# Direction
Please reproduce the records below word for word, leaving out the pictures.

# Information supplied
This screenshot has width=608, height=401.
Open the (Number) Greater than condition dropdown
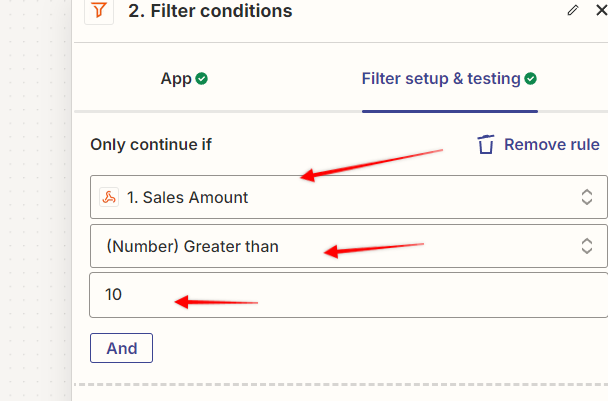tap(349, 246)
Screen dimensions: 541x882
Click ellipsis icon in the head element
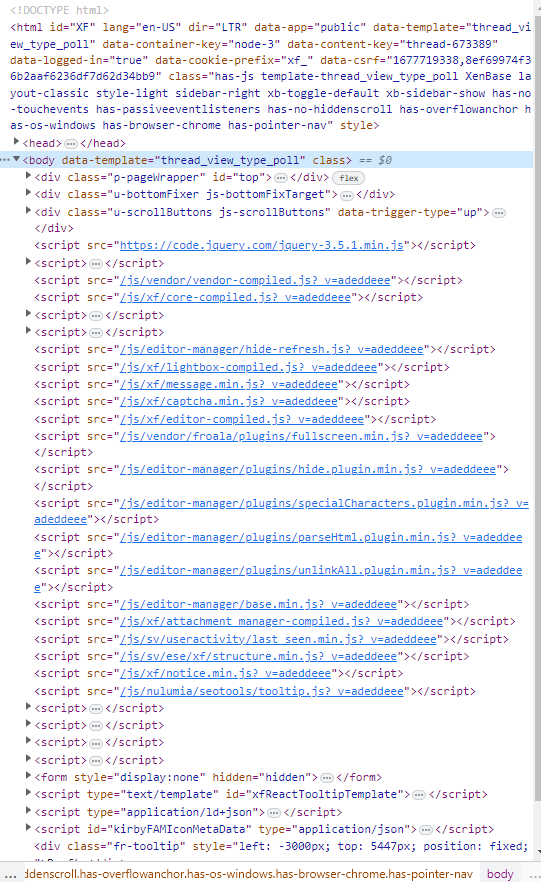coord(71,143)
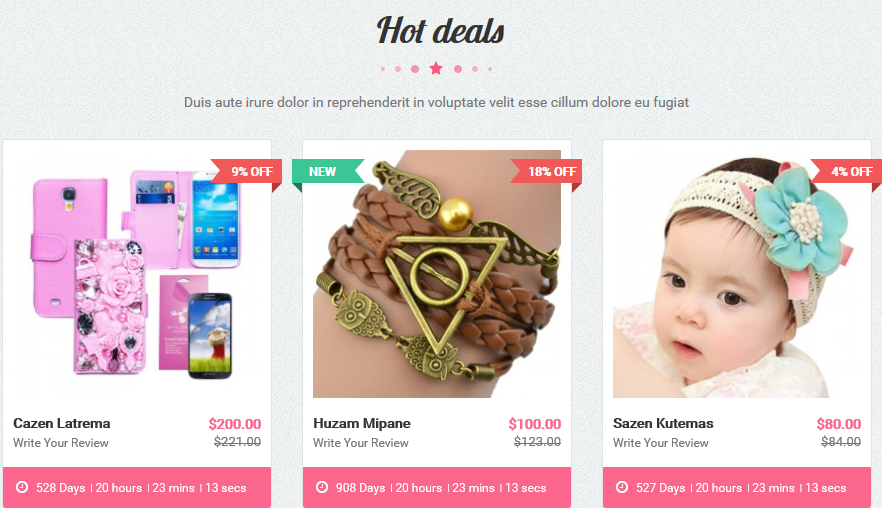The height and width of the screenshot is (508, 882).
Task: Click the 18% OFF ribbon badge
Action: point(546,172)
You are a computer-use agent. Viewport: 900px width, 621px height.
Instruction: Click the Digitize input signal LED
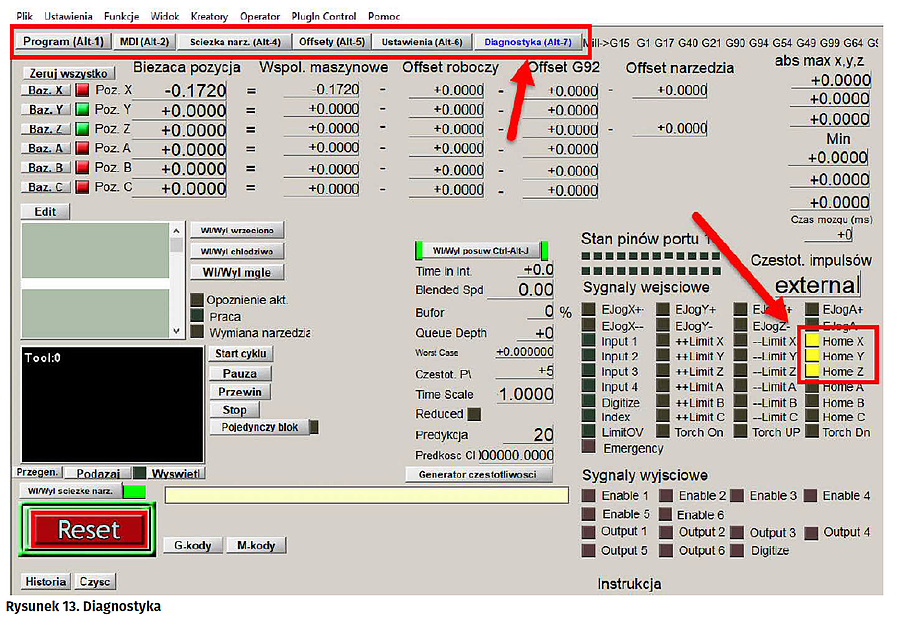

# Problem solution
This screenshot has width=608, height=401.
Open the (Number) Greater than condition dropdown
tap(349, 246)
Screen dimensions: 541x882
Click ellipsis icon in the head element
coord(71,143)
The height and width of the screenshot is (508, 882).
Task: Click the 18% OFF ribbon badge
Action: point(546,172)
You are a computer-use agent. Viewport: 900px width, 621px height.
Instruction: Click the Digitize input signal LED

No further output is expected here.